The order in which categories are enabled or disabled is significant, in that LLDB uses that order when looking for formatters. Therefore, when you enable a category, it becomes the second one to be searched (after default, which always stays on top of the list). The default categories are enabled in such a way that the search order is:

  • default
  • objc
  • CoreFoundation
  • AppKit
  • CoreServices
  • CoreGraphics
  • gnu-libstdc++
  • libcxx
  • VectorTypes
  • system

As said, gnu-libstdc++ and libcxx contain formatters for C++ STL data types. system contains formatters for char* and char[], which reflect the behavior of older versions of LLDB which had built-in formatters for these types. Because now these are formatters, you can even replace them with your own if so you wish.

There is no special command to create a category. When you place a formatter in a category, if that category does not exist, it is automatically created. For instance,

(lldb) type summary add Foobar --summary-string "a foobar" --category newcategory
automatically creates a (disabled) category named newcategory.
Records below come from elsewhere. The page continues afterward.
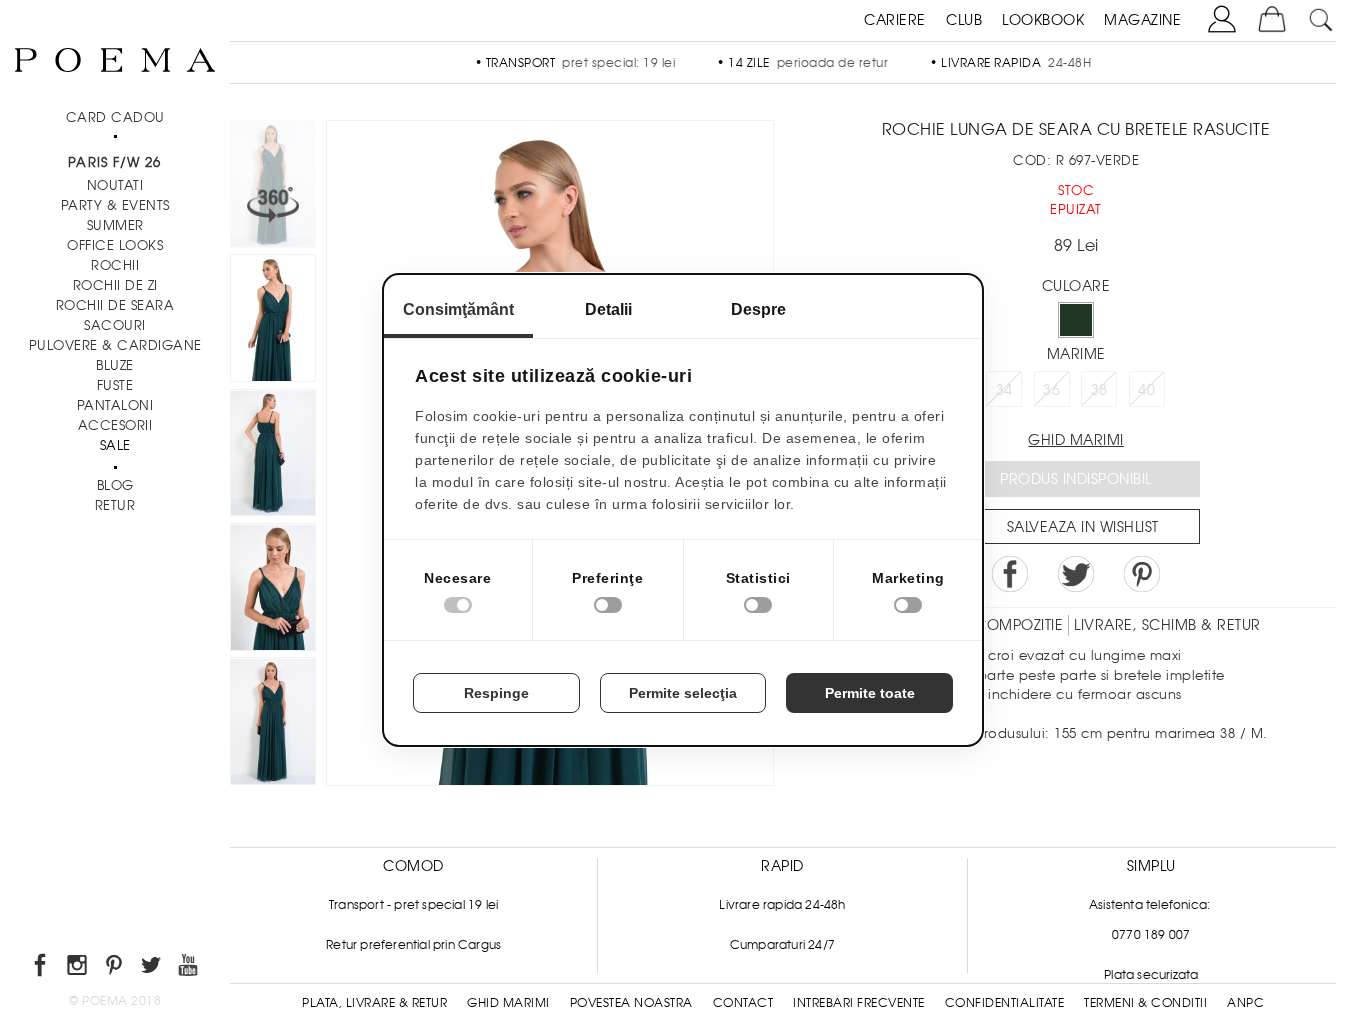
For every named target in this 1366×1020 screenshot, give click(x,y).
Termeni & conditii (1145, 1003)
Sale (115, 445)
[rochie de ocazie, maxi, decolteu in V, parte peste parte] (273, 456)
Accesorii (115, 425)
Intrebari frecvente (859, 1003)
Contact (743, 1003)
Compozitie (1019, 625)
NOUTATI (115, 185)
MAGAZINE (1142, 20)
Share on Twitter (1076, 574)
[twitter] (152, 968)
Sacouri (115, 325)
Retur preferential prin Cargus (413, 945)
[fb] (41, 968)
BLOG (115, 485)
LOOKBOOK (1043, 20)
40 (1146, 390)
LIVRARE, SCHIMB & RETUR (1167, 625)
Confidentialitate (1005, 1003)
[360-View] (273, 187)
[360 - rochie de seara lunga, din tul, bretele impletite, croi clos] (273, 724)
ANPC (1245, 1003)
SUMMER (115, 225)
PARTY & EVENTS (115, 205)
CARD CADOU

Another way to create a new (empty) category, is to enable it, as in:

(lldb) type category enable newcategory

However, in this case LLDB warns you that enabling an empty category has no effect. If you add formatters to the category after enabling it, they will be honored. But an empty category per se does not change the way any type is displayed. The reason the debugger warns you is that enabling an empty category might be a typo, and you effectively wanted to enable a similarly-named but not-empty category.

Finding formatters 101

While the rules for finding an appropriate format for a type are relatively simple (just go through typedef hierarchies), searching other formatters goes through a rather intricate set of rules. Namely, what happens is that LLDB starts looking in each enabled category, according to the order in which they were enabled (latest enabled first). In each category, LLDB does the following:

  • If there is a formatter for the type of the variable, use it
  • If this object is a pointer, and there is a formatter for the pointee type that does not skip pointers, use it
  • If this object is a reference, and there is a formatter for the referred type that does not skip references, use it
  • If this object is an Objective-C class and dynamic types are enabled, look for a formatter for the dynamic type of the object. If dynamic types are disabled, or the search failed, look for a formatter for the declared type of the object
  • If this object's type is a typedef, go through typedef hierarchy (LLDB might not be able to do this if the compiler has not emitted enough information. If the required information to traverse typedef hierarchies is missing, type cascading will not work. The clang compiler, part of the LLVM project, emits the correct debugging information for LLDB to cascade). If at any level of the hierarchy there is a valid formatter that can cascade, use it.
  • If everything has failed, repeat the above search, looking for regular expressions instead of exact matches

If any of those attempts returned a valid formatter to be used, that one is used, and the search is terminated (without going to look in other categories). If nothing was found in the current category, the next enabled category is scanned according to the same algorithm. If there are no more enabled categories, the search has failed.

Warning: previous versions of LLDB defined cascading to mean not only going through typedef chains, but also through inheritance chains. This feature has been removed since it significantly degrades performance. You need to set up your formatters for every type in inheritance chains to which you want the formatter to apply.